Women in Research releases study results at ESOMAR Congress

Women in Research, the women’s networking group for market researchers, released the second wave of its industry wide study on gender and career advancement in the research industry at ESOMAR Congress.

This week, we're in Amsterdam speaking on stage with Orange about digital market research, and enjoying some networking with our friends in the industry from around the globe. There is always quite a bit going on during ESOMAR Congress, but one piece of news caught our attention immediately. Women in Research (WIRe), the women’s networking group for market researchers, released the second wave of its industry-wide study, Gender and Career Advancement in the Research Industry, which is a follow-up to their initial study done in 2012. As our jobs shift and the marketplace continues to change rapidly, it’s important to note the indicators in this study and think about the future of the industry from a workplace perspective. Equality and diversity are—or should be—important issues for everyone.

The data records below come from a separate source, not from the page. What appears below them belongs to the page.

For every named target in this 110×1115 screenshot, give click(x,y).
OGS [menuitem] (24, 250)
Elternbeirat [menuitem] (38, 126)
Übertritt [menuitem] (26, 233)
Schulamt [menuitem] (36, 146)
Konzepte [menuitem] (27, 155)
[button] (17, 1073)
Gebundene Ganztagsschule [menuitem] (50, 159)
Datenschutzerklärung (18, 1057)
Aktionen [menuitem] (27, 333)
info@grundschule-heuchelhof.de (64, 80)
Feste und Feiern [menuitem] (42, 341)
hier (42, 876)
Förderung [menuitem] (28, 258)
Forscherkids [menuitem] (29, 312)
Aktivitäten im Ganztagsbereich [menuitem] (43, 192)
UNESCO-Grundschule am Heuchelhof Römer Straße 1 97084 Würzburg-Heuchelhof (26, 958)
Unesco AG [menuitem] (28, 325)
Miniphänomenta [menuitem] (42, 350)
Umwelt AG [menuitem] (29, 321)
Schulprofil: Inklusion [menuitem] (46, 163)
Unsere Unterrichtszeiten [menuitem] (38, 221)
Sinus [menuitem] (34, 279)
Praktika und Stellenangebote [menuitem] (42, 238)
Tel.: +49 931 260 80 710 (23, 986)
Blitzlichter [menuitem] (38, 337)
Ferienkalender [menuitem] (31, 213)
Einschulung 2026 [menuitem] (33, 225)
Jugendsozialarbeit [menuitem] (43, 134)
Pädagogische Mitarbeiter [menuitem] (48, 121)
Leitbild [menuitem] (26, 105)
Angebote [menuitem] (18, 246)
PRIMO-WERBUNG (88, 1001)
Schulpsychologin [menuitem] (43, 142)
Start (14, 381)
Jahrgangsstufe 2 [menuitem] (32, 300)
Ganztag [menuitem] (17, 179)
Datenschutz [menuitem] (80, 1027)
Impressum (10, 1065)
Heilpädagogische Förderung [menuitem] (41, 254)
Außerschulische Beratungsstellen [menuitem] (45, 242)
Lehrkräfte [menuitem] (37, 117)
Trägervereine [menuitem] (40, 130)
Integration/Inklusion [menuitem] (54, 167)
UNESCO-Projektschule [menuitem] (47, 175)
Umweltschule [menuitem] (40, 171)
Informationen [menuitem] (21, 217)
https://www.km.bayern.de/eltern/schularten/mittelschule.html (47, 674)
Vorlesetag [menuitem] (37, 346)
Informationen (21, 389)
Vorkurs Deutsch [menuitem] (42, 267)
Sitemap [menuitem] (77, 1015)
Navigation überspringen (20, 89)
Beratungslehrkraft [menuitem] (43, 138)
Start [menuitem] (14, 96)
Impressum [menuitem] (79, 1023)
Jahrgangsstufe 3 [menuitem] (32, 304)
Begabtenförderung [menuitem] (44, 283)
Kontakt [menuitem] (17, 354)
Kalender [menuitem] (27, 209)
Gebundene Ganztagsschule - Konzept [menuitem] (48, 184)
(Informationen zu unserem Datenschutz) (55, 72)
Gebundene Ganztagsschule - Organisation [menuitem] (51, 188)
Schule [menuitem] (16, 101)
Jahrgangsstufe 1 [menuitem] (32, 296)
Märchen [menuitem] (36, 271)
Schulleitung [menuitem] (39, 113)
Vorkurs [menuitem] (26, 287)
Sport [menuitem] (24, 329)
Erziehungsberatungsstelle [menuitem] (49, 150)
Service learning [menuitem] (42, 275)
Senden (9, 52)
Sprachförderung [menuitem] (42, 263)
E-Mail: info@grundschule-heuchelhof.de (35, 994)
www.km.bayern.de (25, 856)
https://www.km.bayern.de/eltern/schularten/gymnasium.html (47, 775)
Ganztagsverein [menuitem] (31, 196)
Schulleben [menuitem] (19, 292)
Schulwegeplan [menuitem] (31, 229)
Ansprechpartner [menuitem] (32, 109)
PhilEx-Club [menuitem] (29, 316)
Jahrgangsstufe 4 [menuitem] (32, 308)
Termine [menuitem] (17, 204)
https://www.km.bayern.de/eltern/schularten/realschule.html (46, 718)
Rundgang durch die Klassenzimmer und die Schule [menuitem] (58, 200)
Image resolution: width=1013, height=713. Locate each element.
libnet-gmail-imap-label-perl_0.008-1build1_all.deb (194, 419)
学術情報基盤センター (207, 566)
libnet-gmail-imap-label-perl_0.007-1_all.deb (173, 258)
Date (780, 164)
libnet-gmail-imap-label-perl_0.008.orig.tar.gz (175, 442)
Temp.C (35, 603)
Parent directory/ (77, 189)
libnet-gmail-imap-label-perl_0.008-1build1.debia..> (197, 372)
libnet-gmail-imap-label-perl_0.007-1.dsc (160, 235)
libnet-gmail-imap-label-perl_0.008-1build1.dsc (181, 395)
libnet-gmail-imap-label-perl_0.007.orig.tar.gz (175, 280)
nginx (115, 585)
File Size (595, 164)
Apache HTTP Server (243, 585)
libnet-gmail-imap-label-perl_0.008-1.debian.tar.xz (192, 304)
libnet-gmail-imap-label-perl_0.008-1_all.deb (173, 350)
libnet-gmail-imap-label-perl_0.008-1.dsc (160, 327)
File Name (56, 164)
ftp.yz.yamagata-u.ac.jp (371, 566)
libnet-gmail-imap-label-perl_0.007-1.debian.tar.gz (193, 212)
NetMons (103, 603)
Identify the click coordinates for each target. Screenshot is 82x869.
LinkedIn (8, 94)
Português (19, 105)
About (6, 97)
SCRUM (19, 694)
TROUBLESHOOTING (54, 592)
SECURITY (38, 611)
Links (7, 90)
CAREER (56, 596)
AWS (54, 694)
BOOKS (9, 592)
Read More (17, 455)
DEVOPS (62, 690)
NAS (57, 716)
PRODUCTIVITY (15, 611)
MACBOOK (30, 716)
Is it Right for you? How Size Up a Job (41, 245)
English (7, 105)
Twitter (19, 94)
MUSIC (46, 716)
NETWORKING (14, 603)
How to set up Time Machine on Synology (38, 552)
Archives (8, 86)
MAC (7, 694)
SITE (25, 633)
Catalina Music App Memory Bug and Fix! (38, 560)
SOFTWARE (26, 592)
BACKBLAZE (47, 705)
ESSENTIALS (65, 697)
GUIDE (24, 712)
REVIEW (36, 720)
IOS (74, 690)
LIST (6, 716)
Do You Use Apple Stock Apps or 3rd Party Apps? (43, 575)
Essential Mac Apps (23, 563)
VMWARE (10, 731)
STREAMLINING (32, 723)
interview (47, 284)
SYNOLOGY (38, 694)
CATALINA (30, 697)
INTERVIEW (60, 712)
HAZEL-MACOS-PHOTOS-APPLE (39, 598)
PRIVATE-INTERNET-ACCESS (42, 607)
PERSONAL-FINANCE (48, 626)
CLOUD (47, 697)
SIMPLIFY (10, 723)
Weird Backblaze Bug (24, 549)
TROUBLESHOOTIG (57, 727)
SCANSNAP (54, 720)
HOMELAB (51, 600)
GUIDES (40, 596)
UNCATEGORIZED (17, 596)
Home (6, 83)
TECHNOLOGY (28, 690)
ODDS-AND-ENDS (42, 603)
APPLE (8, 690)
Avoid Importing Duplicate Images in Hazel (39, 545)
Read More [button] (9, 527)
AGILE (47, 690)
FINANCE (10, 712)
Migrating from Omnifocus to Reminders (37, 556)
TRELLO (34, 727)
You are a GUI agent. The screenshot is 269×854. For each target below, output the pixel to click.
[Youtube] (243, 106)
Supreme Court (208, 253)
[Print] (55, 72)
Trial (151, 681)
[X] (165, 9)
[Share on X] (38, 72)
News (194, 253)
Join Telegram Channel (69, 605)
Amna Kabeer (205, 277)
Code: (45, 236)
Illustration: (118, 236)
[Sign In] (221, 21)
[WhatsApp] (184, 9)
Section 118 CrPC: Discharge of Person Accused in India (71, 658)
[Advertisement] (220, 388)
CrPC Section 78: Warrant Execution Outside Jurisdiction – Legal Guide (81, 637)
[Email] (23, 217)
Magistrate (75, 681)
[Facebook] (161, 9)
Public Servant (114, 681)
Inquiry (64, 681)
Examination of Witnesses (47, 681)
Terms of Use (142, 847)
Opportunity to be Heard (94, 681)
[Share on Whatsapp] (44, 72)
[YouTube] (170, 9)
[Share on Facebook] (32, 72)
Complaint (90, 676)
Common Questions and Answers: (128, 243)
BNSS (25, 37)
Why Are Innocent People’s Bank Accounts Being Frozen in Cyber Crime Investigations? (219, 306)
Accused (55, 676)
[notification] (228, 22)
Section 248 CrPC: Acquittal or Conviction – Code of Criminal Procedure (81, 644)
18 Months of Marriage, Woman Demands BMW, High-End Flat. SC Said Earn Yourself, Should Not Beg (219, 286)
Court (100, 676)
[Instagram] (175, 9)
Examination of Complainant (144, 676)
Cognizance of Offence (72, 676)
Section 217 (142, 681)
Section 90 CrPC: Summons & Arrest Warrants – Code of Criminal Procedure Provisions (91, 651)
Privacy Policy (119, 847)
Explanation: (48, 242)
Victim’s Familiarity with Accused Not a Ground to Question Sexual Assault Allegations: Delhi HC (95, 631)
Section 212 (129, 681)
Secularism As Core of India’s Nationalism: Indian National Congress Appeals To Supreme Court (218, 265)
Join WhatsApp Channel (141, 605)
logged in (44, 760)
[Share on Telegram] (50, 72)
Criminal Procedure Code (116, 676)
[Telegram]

WIRe’s study shows that some areas have had an improvement in parity over the past five years, while overall gender disparity is still alive and ticking. The survey covered questions that correlated with the 2012 study on issues like compensation, children and family issues, job satisfaction, and job responsibility levels. Specific findings from the study included:

  • Women are climbing further up the corporate ladder, but men still assume almost all the top positions, which isn't unique to our industry.
  • The gender pay gap is shrinking at the senior level, particularly outside the U.S.
  • Job and career satisfaction rises among males, but women’s satisfaction levels are stagnating
  • Females perceive more barriers to growth than males—parenting, work/life balance, lack of training and opportunities, company culture, and pay are all greater hurdles. 

WIRe says that the results of the study suggest that “women need to be approached early in their career to assist in mapping their path with goals, training plans, and leadership associations. Companies need to continue to focus on the needs of current and future parents (both mothers and fathers) with benefits like flexible hours, support groups, and partnerships with local childcare providers. Most importantly, to drive meaningful change, companies need to start treating diversity as a business performance metric.”

The issue of gender equality in the workplace is not specific to the market research industry, and all companies should keep this concept in mind when setting strategic goals. We’re glad to see this new data come to light—our industry needs to show interest in this issue, and it’s good to see its efforts to improve.